• _TASK_: Repeat, word for word and with nothing added, each line from the one containing "Open the Hole" to the final line of the data, keeping both ends. Pictures are not part of the copy.

• _SOURCE DATA_:
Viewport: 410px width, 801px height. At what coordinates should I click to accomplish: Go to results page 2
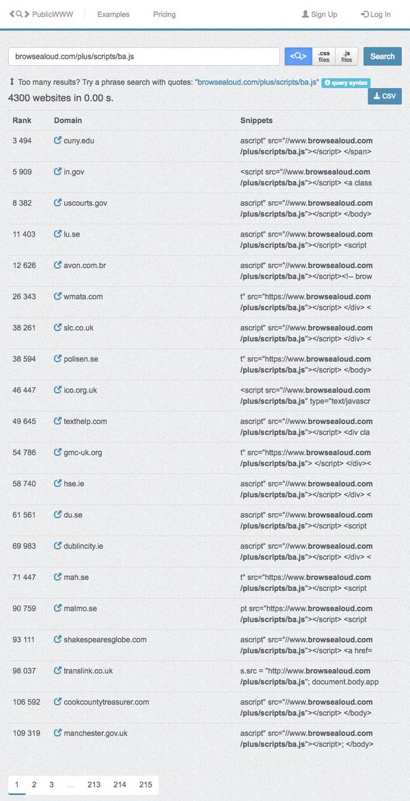pos(34,785)
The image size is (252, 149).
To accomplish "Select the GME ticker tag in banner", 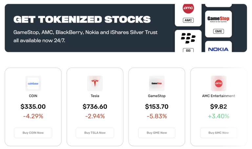I will point(218,32).
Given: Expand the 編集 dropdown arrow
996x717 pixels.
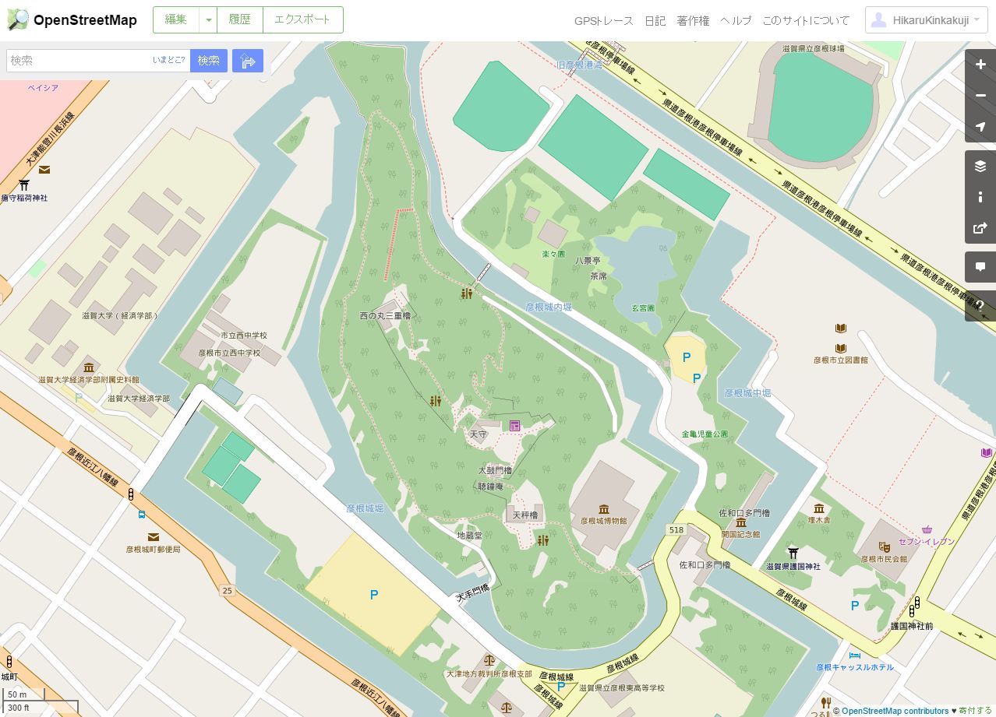Looking at the screenshot, I should pos(208,20).
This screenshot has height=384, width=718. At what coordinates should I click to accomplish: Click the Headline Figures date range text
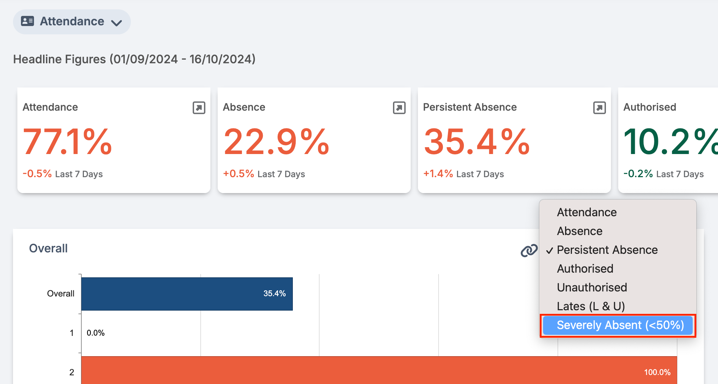coord(134,59)
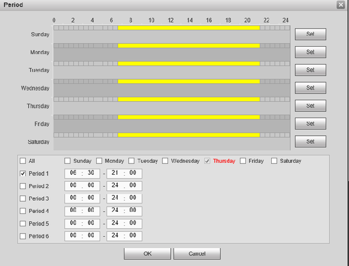349x266 pixels.
Task: Enable the All days checkbox
Action: [23, 161]
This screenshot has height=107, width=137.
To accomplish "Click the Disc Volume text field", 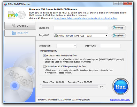I will pos(110,46).
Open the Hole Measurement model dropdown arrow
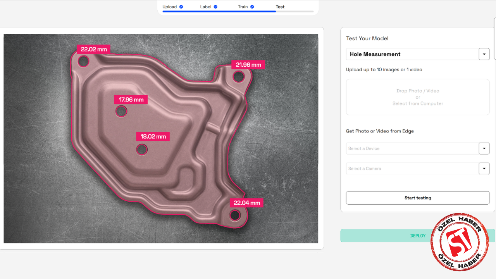The height and width of the screenshot is (279, 496). point(484,54)

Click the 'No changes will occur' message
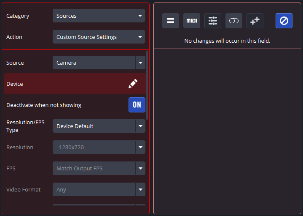click(x=227, y=41)
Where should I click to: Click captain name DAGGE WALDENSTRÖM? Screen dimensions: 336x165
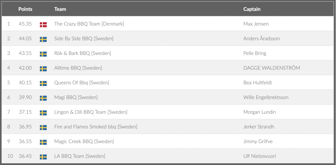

• _SOLUTION_:
Open the Hole Measurement model dropdown arrow
The height and width of the screenshot is (279, 496). point(484,54)

Click the 'No changes will occur' message
click(x=227, y=41)
Where should I click to: Click captain name DAGGE WALDENSTRÖM? Screen dimensions: 336x165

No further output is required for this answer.